→ Given problem
Find every line in the items below that contains the string "Open", matching case, and copy each such line in full.
++++++++++
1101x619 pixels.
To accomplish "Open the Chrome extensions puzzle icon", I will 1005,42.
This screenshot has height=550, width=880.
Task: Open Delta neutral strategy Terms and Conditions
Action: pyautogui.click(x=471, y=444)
++++++++++
→ Expected answer
To accomplish "Open the Chrome extensions puzzle icon", I will 1005,42.
Task: Open Delta neutral strategy Terms and Conditions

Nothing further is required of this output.